== ESTRATTO SELEZIONATO ==
┌──

1° Campagna d'Italia > 1796 Liguria e Piemonte


L'ascesa di Napoleone ebbe inizio in Italia, patria dei suoi antenati. Lì, tra il 1796 e il 1797, egli mostrò per la prima volta le sue doti di stratega, trasformando un'armata allo sbando in un esercito formidabile con cui sconfisse ripetutamente Austriaci e Piemontesi. Il 9 marzo 1796 Napoleone sposò Giuseppina Tascher de La Pagerie, vedova Beauharnais, già moglie di un ufficiale ghigliottinato dopo la rivoluzione. Dopo soli due giorni partì per Nizza per assumere il comando dei 38.000 uomini mal equipaggiati dell'Armata d'Italia.

└──

== DATI FORNITI ==
┌──

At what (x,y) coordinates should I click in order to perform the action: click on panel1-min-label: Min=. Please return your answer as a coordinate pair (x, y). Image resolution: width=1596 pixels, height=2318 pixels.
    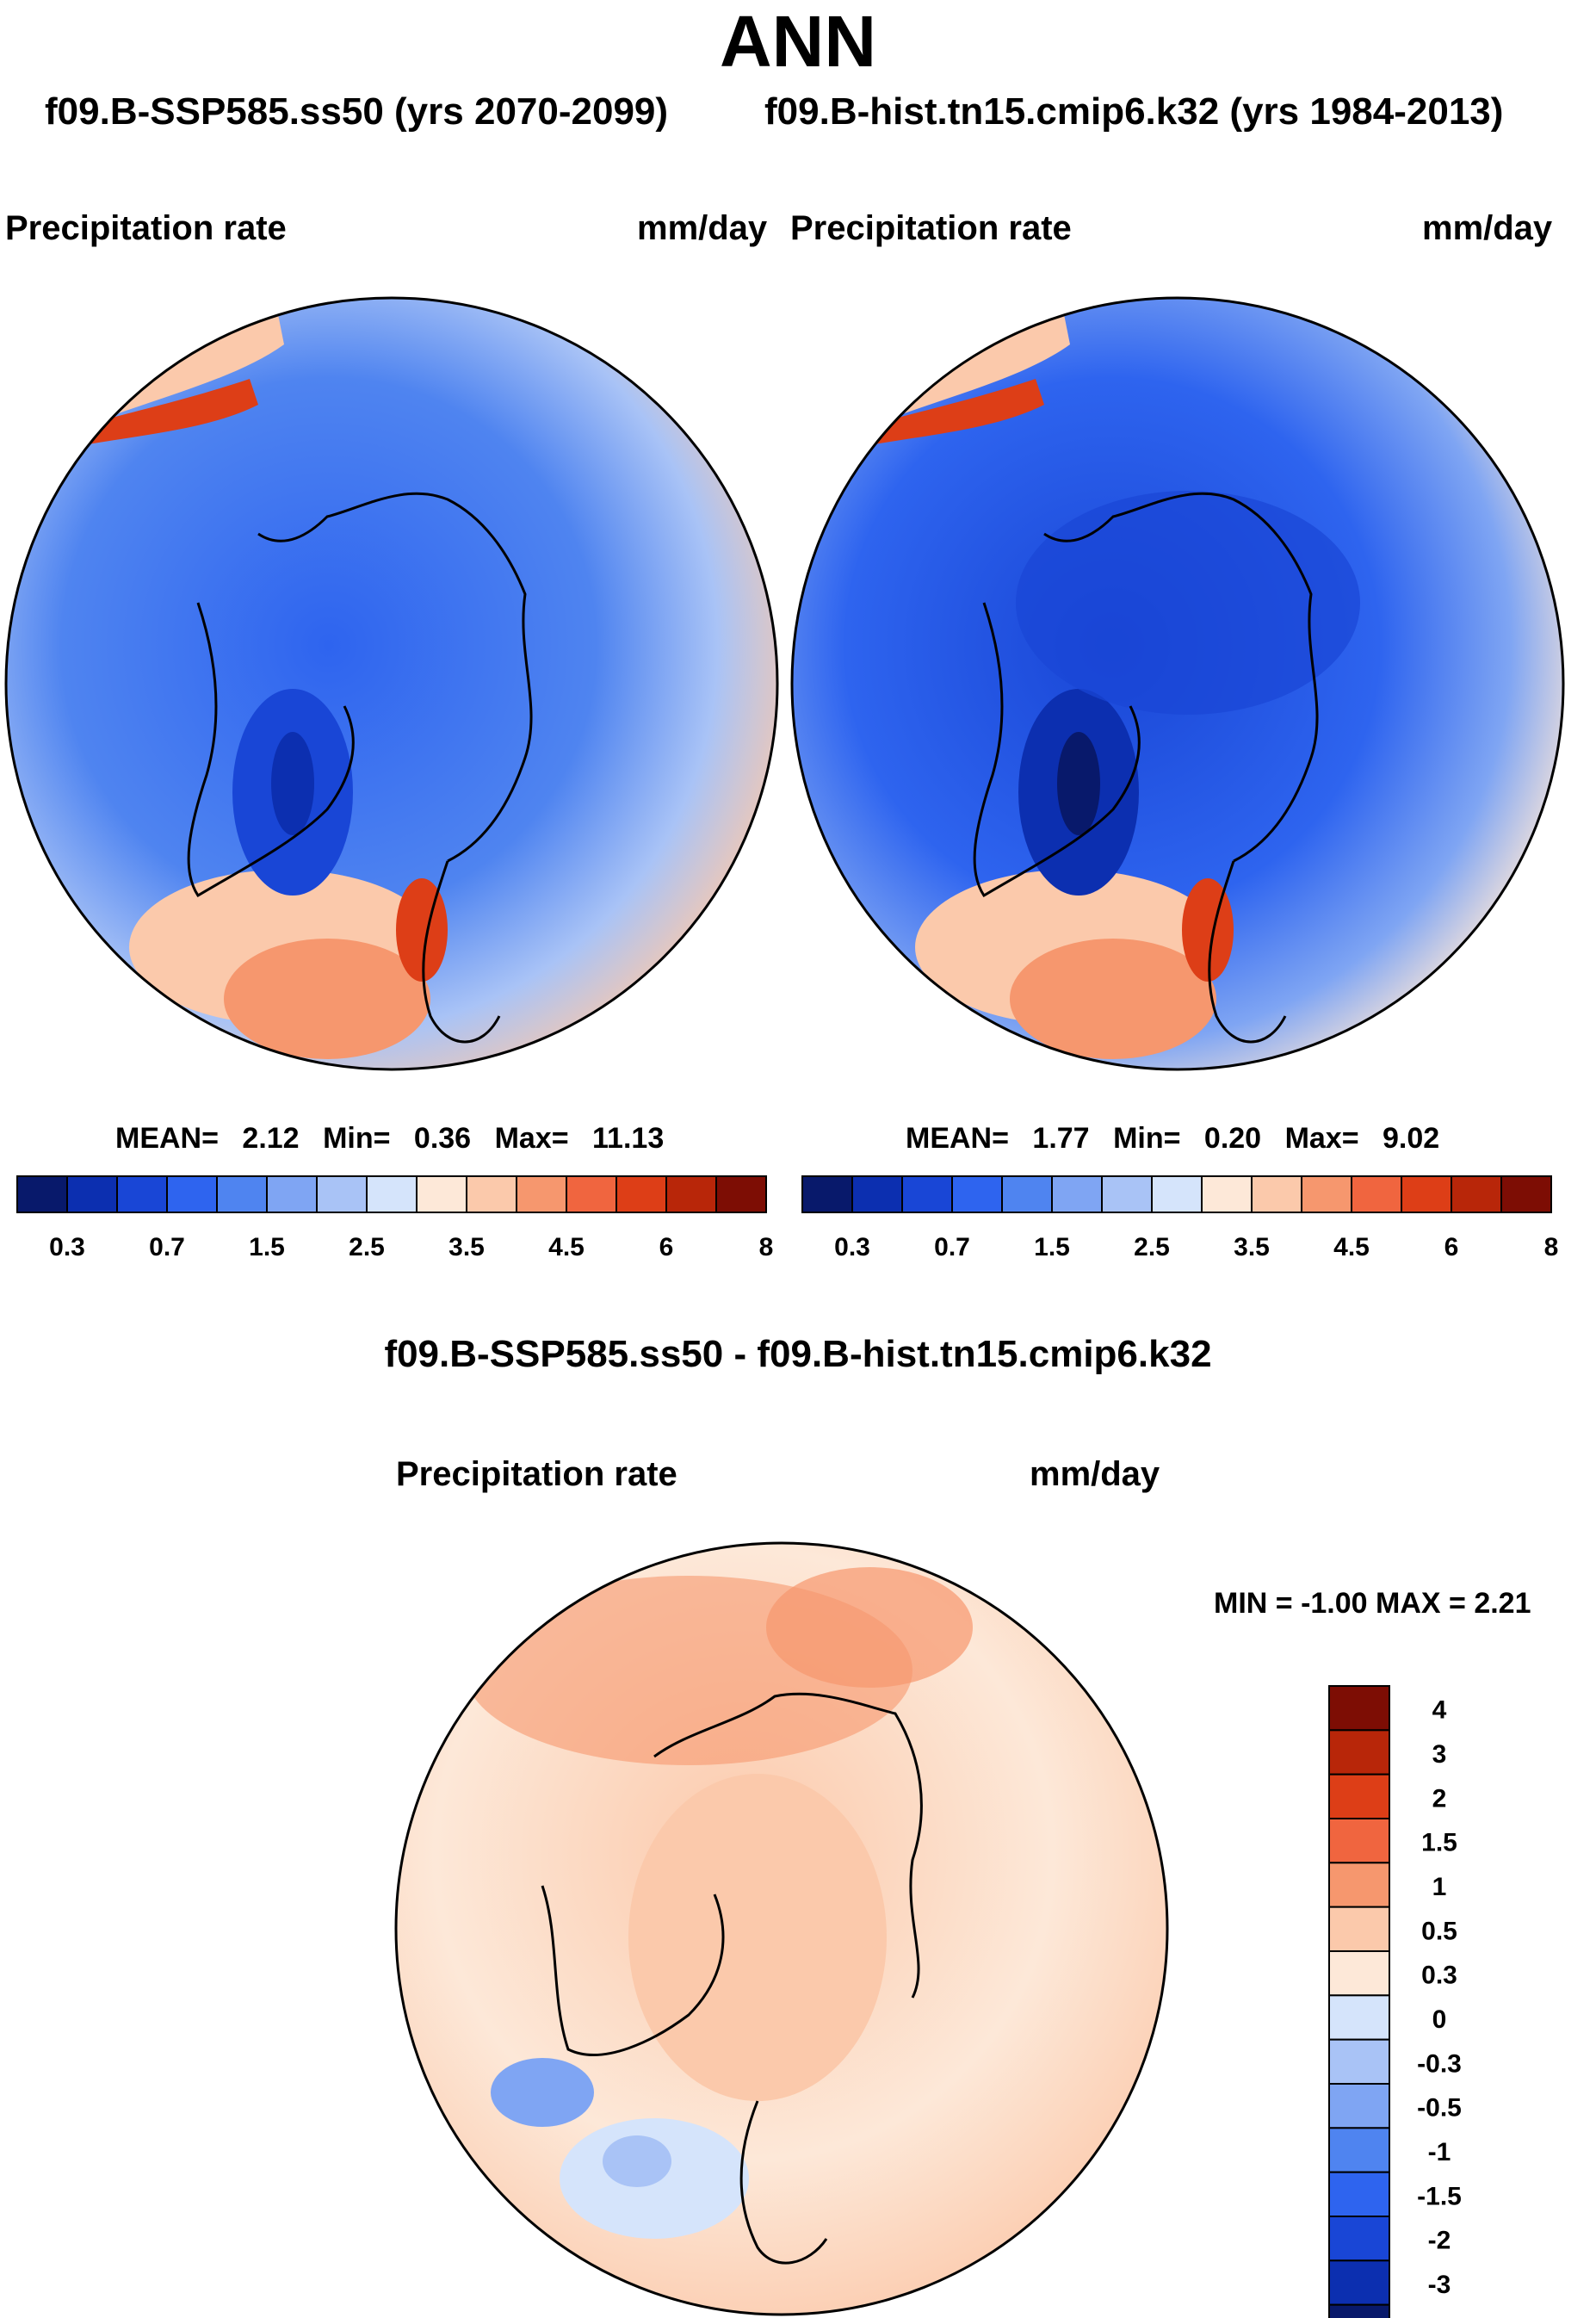
    Looking at the image, I should click on (357, 1138).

└──

== CONSEGNE DELL'ESERCIZIO ==
**1)** Secondo il brano sulla prima campagna d'Italia, quanti uomini contava l'Armata d'Italia di cui Napoleone andò ad assumere il comando?
**2)** Prosegui il brano sull'ascesa di Napoleone in Italia partendo dall'ultima frase riportata.
L'elenco riportato non serve per svolgere l'esercizio.

== RISPOSTE ALLE CONSEGNE ==
**1)** L'Armata d'Italia contava 38.000 uomini, mal equipaggiati.

**2)**
"Io mi sento italiano o toscano piuttosto che corso". Così Napoleone, durante l'esilio di Sant'Elena confessava il proprio legame di sangue con la patria dei suoi antenati. E tuttaviam nel concreto svolgersi della sua attività politica, egli non si mostrò mai influenzato da questo senso di appartenenza, se non forse agli inizi della sua carriera quando, da giovane ufficiale, fece della "questione italiana" il cuore delle sue riflessioni politiche e militari. Non a caso, sin dal 1794, anno che passò confinato al Bureau Topographique, l'ufficio topografico dell'esercito francese, egli inondò i tavoli dei suoi superiori di missive con cui rimarcava come, a suo avviso, l'Italia settentrionale costituisse il punto focale della guerra che la Francia stava allora combattendo contro l'Austria, e suggeriva svariati piani per invaderla.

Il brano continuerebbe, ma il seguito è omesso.